→ Record set
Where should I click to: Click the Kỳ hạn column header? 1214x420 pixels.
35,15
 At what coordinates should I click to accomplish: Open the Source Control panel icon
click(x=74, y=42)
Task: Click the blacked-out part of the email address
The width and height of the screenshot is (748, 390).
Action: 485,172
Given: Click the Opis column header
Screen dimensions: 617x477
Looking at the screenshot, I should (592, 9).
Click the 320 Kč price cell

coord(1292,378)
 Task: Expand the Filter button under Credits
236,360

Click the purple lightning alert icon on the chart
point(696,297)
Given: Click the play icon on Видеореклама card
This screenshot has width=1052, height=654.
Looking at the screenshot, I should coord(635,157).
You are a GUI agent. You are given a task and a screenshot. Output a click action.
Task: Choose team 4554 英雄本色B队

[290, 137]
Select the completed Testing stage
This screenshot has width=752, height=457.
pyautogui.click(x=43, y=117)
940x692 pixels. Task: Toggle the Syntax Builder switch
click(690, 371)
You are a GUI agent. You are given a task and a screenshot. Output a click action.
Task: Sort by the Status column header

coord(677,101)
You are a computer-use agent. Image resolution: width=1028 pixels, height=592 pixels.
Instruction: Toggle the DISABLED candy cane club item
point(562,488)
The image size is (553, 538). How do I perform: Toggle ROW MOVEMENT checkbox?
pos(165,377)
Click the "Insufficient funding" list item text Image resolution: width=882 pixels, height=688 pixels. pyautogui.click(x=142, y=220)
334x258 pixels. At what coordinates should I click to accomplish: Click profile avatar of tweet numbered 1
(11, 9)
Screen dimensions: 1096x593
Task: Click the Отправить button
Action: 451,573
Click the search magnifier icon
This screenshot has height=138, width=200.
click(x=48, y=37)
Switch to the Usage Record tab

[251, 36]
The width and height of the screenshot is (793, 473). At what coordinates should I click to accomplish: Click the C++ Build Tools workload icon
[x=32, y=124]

→ The problem
The required output is an exact retyping of the lines from the one that contains "Instruction: Toggle the" through the last line of the material above.

→ Output below
Instruction: Toggle the DISABLED candy cane club item
point(562,488)
The image size is (553, 538). How do I perform: Toggle ROW MOVEMENT checkbox?
pos(165,377)
Click the "Insufficient funding" list item text Image resolution: width=882 pixels, height=688 pixels. pyautogui.click(x=142, y=220)
334x258 pixels. At what coordinates should I click to accomplish: Click profile avatar of tweet numbered 1
(11, 9)
Screen dimensions: 1096x593
Task: Click the Отправить button
Action: 451,573
Click the search magnifier icon
This screenshot has height=138, width=200.
click(x=48, y=37)
Switch to the Usage Record tab

[251, 36]
The width and height of the screenshot is (793, 473). At what coordinates should I click to accomplish: Click the C++ Build Tools workload icon
[x=32, y=124]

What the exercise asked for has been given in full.